Deadlock on 25.10.3 on AWS Batch

## Bug report 

Hi! I hit a deadlock using the AWS Batch executor on 25.10.3. Specifically I believe the issue is related to https://github.com/nextflow-io/nextflow/pull/6729 which was backported to 25.10.3: https://github.com/nextflow-io/nextflow/commit/f59137e6c0c221b9f050b0971298e538e040f924

That PR also puts quite a bit more load on `DescribeJobs`. Specifically, it calls `describeJob` for every task: https://github.com/nextflow-io/nextflow/blob/887443e77f6eb0bc0cea9dfc606da4933a884965/plugins/nf-amazon/src/main/nextflow/cloud/aws/batch/AwsBatchTaskHandler.groovy#L932

Unlike the task polling supervisor, it does _not_ pass in a `context` so these calls are not batched: https://github.com/nextflow-io/nextflow/blob/887443e77f6eb0bc0cea9dfc606da4933a884965/plugins/nf-amazon/src/main/nextflow/cloud/aws/batch/AwsBatchTaskHandler.groovy#L194-L203

AWS doesn't have a prescribed rate limit for `DescribeJobs` but it'd be so nice if these were batched as these calls also hit the throttle-wrapped AWS client. Anyway, that's not a chief issue here.
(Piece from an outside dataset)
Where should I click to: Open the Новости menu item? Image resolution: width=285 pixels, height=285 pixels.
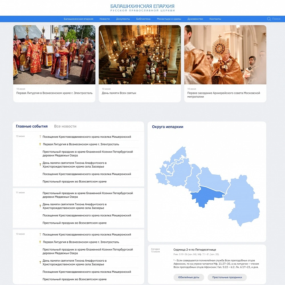[x=105, y=19]
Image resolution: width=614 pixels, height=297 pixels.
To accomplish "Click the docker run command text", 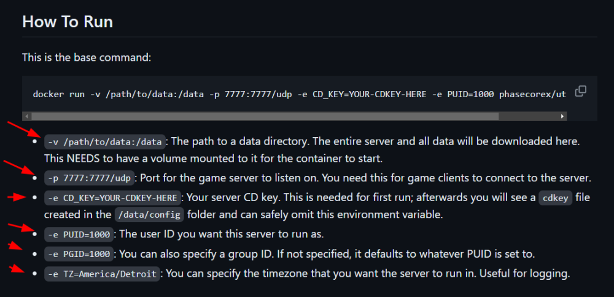I will coord(300,94).
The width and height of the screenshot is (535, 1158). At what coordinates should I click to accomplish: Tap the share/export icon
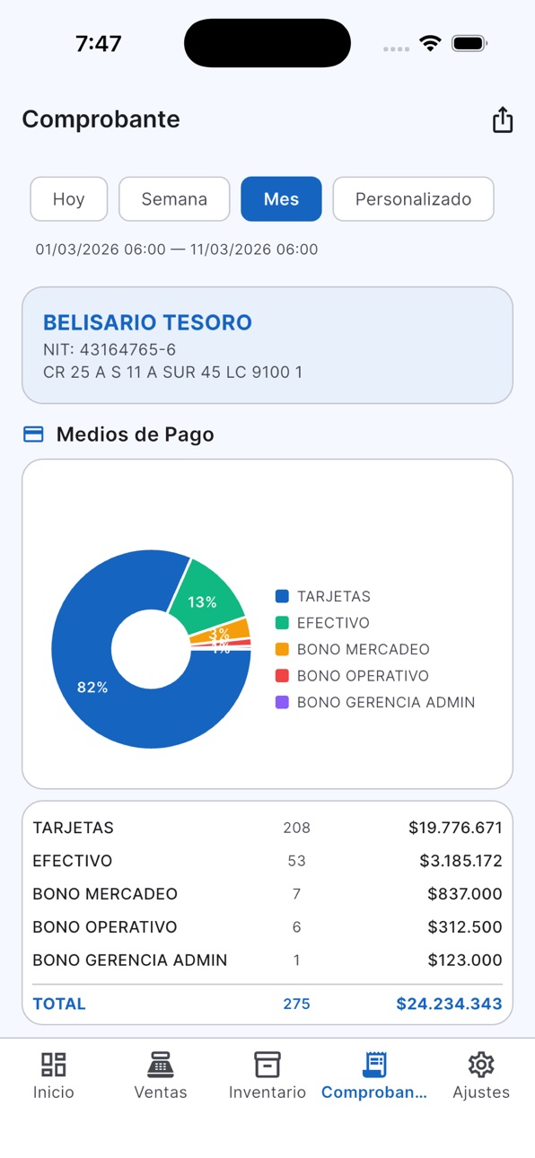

### Expected behavior and actual behavior

I'd expect my pipeline to run

### Steps to reproduce the problem

I have a pipeline that kicks off 176 tasks. It then pairs the results, kicking off another 88. On 25.10.3, it's deadlocking before submitting any of the 88. Unfortunately that pipeline is very complex and I don't have a minimal reproducible example but I have other resources that should help.

### Program output 

I generated a stack dump with `jstack`: 

[thread_dump.txt](https://github.com/user-attachments/files/25080844/thread_dump.txt)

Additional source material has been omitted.